**Task inputs:**

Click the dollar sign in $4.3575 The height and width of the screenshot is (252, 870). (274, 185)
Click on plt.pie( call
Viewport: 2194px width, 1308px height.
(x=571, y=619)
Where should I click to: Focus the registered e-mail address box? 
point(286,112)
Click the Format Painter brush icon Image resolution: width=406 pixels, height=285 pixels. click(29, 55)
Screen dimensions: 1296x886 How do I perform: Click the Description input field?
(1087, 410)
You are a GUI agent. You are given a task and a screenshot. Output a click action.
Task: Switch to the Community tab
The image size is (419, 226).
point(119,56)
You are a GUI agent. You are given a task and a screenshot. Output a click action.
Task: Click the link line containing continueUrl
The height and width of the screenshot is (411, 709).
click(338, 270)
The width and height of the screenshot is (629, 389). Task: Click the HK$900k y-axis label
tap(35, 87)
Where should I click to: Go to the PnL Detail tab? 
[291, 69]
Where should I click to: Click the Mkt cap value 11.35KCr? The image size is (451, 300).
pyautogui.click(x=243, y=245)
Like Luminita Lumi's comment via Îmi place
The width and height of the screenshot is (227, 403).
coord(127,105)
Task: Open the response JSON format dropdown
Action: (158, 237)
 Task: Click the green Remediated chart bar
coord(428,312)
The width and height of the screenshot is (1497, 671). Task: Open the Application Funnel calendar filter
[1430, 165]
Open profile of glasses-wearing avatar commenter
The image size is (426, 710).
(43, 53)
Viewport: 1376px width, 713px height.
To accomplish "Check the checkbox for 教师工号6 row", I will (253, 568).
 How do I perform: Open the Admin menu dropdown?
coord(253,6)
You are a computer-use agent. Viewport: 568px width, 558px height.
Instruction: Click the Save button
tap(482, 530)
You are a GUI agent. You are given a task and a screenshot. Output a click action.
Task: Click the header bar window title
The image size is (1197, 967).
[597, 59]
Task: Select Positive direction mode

**Problem statement:**
Please pick out every line of the records above that contains the string "dropdown", and copy each one in full. Case counts.

**Response for this exercise:**
Task: Open the response JSON format dropdown
 How do I perform: Open the Admin menu dropdown?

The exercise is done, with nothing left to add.